## BRIEF
Please restate word for word, and with nothing added, the lines that run from the one holding "Open Anthony Smith client link" to the end of the entries below.

## RECORDS FOR THIS EXERCISE
■ ■ ■

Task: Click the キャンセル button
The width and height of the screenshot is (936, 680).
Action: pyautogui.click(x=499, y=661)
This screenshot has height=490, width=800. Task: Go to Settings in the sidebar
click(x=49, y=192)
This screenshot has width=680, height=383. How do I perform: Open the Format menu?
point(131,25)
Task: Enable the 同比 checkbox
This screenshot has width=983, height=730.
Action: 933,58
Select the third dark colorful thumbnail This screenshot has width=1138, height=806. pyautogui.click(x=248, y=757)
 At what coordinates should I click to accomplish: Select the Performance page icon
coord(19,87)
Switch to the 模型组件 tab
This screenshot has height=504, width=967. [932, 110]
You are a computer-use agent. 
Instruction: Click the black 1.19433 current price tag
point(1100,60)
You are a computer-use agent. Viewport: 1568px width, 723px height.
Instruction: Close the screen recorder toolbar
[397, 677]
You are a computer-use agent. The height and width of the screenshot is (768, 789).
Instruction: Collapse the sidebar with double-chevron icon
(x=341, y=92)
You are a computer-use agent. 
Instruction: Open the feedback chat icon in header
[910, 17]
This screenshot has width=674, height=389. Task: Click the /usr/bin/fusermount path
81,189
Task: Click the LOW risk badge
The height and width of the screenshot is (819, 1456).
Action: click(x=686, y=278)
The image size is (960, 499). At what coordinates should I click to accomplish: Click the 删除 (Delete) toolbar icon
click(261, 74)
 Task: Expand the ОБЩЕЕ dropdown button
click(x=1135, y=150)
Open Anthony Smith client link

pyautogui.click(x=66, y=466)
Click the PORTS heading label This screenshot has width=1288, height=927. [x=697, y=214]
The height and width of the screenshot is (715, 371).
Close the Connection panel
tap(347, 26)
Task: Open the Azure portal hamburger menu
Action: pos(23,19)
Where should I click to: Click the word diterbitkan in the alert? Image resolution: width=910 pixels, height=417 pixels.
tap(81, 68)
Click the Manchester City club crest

■ ■ ■

## SOLUTION
Open Anthony Smith client link

pyautogui.click(x=66, y=466)
Click the PORTS heading label This screenshot has width=1288, height=927. [x=697, y=214]
The height and width of the screenshot is (715, 371).
Close the Connection panel
tap(347, 26)
Task: Open the Azure portal hamburger menu
Action: pos(23,19)
Where should I click to: Click the word diterbitkan in the alert? Image resolution: width=910 pixels, height=417 pixels.
tap(81, 68)
Click the Manchester City club crest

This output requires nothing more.